Wells Fargo AM aims to expand distribution in Asia
US bank Wells Fargo Asset Management is in the early stages of expanding its distribution footprint in Asia Pacific.
While the bank has had a presence in Hong Kong for over 40 years, it has only recently started to bulk out its asset management arm as it seeks to add more Asian investors to its client base, its president Karla Rabusch tells AsianInvestor.
Expanding in Asia falls into the firm’s overall growth plans, which include doubling assets from to $920 billion by 2020 from $460 billion today.
Priscilla Phoon, the firm’s most recent hire in Hong Kong, joins as sales director and has been meeting sovereign wealth funds, pensions, central banks, foundations, endowments and private banks in Singapore, Hong Kong and India. She joined from asset manager Value Partners, where she held a similar institutional sales role.
While the majority of Wells Fargo AM’s existing investors are institutions, Phoon notes that she will be aiming to add more Asian private banking clients to its platform over the next year.
“We are in the infancy stage now with private banks in Asia, but you will see more of our funds on private banks’ platforms soon,” Phoon tells AsianInvestor.
Other sales representatives in Hong Kong include Kathryn Yung, who focuses on institutional investors in China and Taiwan, and Ignatius Choong, who reaches out to clients in Southeast Asia. All report to Ludger Peters, managing director in San Francisco.
The majority of the firm's funds are US-equity or fixed income, although it does offer a range of Luxembourg domiciled strategies and emerging markets funds.

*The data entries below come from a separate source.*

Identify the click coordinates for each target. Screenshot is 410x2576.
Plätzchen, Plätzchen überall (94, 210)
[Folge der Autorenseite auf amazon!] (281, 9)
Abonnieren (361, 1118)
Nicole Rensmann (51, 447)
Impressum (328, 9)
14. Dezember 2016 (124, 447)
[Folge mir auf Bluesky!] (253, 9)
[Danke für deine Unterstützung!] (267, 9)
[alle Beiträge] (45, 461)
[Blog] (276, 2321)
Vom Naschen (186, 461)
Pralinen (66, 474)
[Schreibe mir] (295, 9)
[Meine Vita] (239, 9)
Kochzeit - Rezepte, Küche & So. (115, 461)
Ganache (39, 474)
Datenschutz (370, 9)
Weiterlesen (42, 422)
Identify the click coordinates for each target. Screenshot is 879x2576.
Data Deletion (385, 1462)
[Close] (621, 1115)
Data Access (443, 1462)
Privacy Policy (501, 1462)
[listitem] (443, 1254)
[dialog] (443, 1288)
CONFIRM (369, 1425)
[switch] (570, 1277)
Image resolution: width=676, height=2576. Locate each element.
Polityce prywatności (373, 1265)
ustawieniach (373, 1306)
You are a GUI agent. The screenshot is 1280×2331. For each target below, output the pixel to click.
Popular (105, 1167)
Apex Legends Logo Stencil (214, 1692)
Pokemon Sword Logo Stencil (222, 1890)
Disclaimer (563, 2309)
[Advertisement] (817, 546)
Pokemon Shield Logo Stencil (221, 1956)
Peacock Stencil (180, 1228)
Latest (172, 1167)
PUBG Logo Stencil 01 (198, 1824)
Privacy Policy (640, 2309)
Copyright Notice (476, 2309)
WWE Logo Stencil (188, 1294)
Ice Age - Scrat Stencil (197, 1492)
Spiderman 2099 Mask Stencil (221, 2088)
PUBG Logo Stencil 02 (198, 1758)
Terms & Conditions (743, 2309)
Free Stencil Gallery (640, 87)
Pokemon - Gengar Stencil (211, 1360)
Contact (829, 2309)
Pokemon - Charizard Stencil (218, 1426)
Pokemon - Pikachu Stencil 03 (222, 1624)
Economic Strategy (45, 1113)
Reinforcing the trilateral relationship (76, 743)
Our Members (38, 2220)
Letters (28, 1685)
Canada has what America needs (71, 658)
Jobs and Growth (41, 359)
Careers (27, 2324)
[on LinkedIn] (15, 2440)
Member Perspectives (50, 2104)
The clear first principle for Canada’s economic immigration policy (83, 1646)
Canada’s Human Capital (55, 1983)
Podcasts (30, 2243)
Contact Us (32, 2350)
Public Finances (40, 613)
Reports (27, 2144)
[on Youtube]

Although there are no immediate plans to hire more staff in Hong Kong, the firm “continues to grow and evaluate which markets it’s best to have staff in”, and Asia is very much on Wells Fargo AM’s radar, Rabusch says.
“Some companies will put 20 people on the ground and say, ‘We’re here!’,” Rabusch says. Wells Fargo is more methodical, she adds. “We want to understand, learn and evaluate the markets we enter. We don’t want to come in hard and retreat – we’re more slow and steady.”
She notes an increased interest from Asian investors seeking exposure to the US, as a number of sectors continue to growth, albeit at a modest rate.
“People realize the US is growing a little bit, and there’s a recovery in housing as well as opportunities in shale gas,” Rabusch says.
There are no plans as of now to add investment staff in Hong Kong. At present, Wells Fargo AM has one senior portfolio manager, Anthony Cragg, overseeing a fund focused on Asian emerging markets out of Singapore.